PLATTSBURGH — City councilors firmly rejected an offer from the Fire Department union regarding a change in health-insurance benefits.
Using strong language, councilors said the union leadership is not acting in good faith toward taxpayers, fellow city employees and even their own union members.
“This union is holding the rest of the unions in the city and the city hostage,” Councilor James Calnon (I-Ward 4) said.
The city is seeking to self-fund its health maintenance organization plan as recommended by a task force made up of council and union leaders.
The move could save the city more than $700,000 per year and would reduce the amount employees who pay a portion of their healthcare would have to pay.
Four of the five city unions have agreed to the change, except the Fire Department union.
Firefighters delivered a proposal to the city this week that said they would accept the HMO change only if the city grants them a 3-percent raise retroactive to Jan. 1 of this year and extends their expired contract for one more year.
The fire union contract expired Dec. 31, 2007. The next bargaining session is schedule for Oct. 7.
Councilors and Mayor Donald Kasprzak opted to put the union’s proposal on Thursday night’s agenda for a vote.
The council was unanimous in rejecting the union’s offer.
“I am discouraged and disgusted over this,” Councilor Chris Jackson (D-Ward 6) said.
Jackson said he has tried to be a friend to the Fire Department, noting he brokered an agreement for Plattsburgh State to provide the department funding for equipment.
“I am in favor of a paid Fire Department, but not paid at any cost,” he said.
“As firefighters, they should know something about burning bridges.”
Calnon said the union has the legal right to negotiate the HMO change.
“They do have the legal right, but I question whether they have the moral right to hold the rest of the city hostage,” Calnon said.
Timothy Carpenter (D-Ward 1) said he wondered if the entire union knew all of the facts of the HMO change.

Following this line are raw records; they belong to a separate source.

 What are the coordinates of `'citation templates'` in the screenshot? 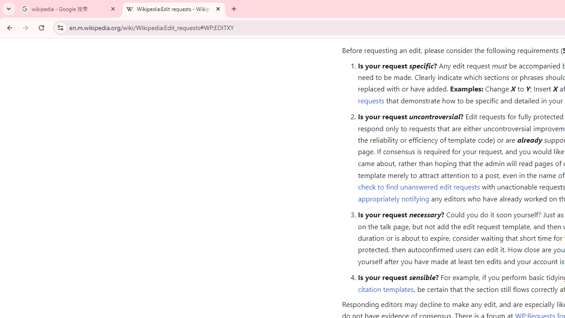 It's located at (386, 288).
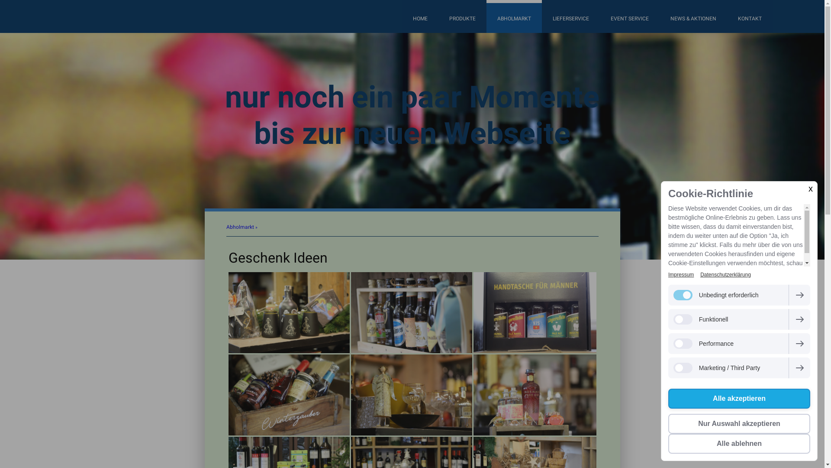  I want to click on 'NEWS & AKTIONEN', so click(694, 16).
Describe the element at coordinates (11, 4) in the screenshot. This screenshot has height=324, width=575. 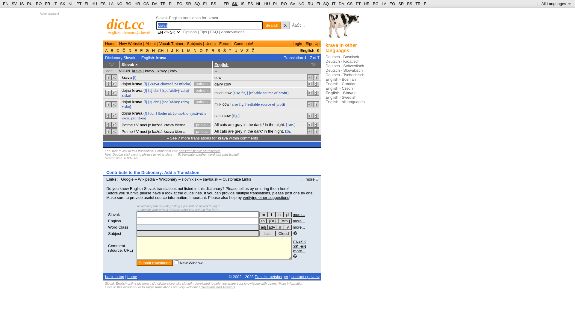
I see `'SV'` at that location.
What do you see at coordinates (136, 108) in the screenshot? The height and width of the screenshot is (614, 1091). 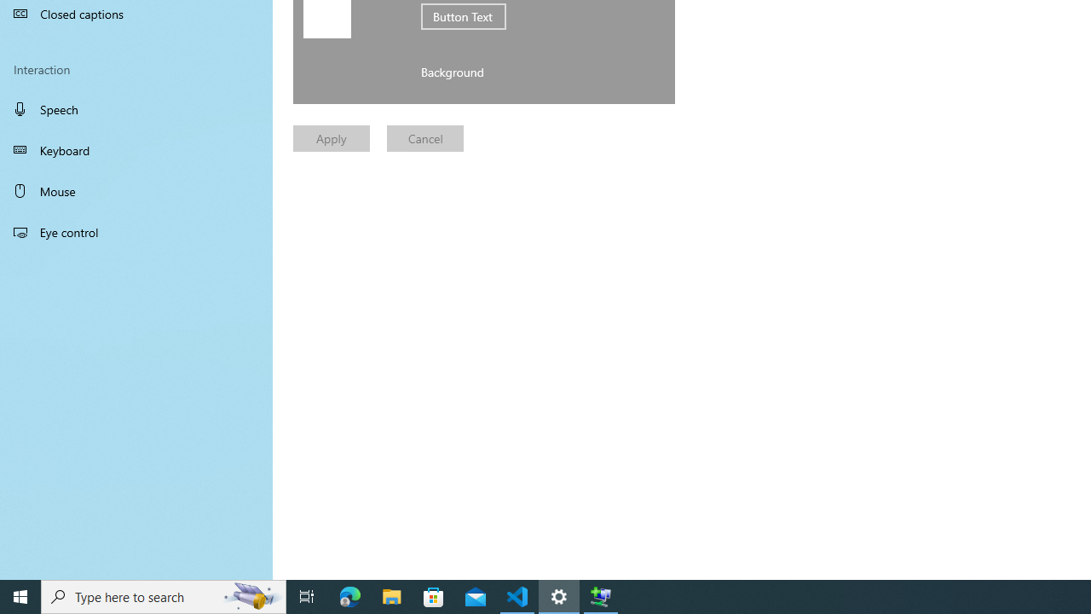 I see `'Speech'` at bounding box center [136, 108].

“I’ve got to believe that all the union members did not have the true information about this because if they did, they would understand,” Carpenter said.
Union Public Information Officer Mark Gadway said the full union membership was thoroughly informed on the issue.
“Everyone was well-informed and aware of the alternatives and the consequences,” Gadway said.
The union has argued that the HMO change constitutes a negotiated item and should be part of bargaining sessions.
Gadway said he was disappointed in the council’s vote.
“I don’t know what direction the union body wants to go in, but we will meet on Oct. 7 and go from there,” Gadway said.
Councilor Michael Kelly (D-Ward 2) voted against the union’s proposal but said he felt that the issue does belong at the bargaining table.
“Compromise is the only way to come to a satisfactory agreement,” Kelly said.
Amy Valentine (D-Ward 5) said the situation was unfortunate, and she was disappointed in the union’s position.
“This is a statement of how detached the union is to the health-care burden,” she said.
“How they have been operating is counter to what a union should be doing; to serve everyone and not just a select few.”
George Rabideau (R-Ward 3) said the union was being “self-serving.”
“The Fire Department is not part of the solution. They are part of the problem,” he said.
“I think the community is behind us because the taxpayers have reached a point where they are beginning to understand where we are.”
The mayor, who fought with the union over many of the same issues when he was a councilor in the early 1990s, said the union’s tactics were “unacceptable and wrong.”
“I know they don’t care how I feel, but maybe they will care about the way the six of you feel,” he told the council.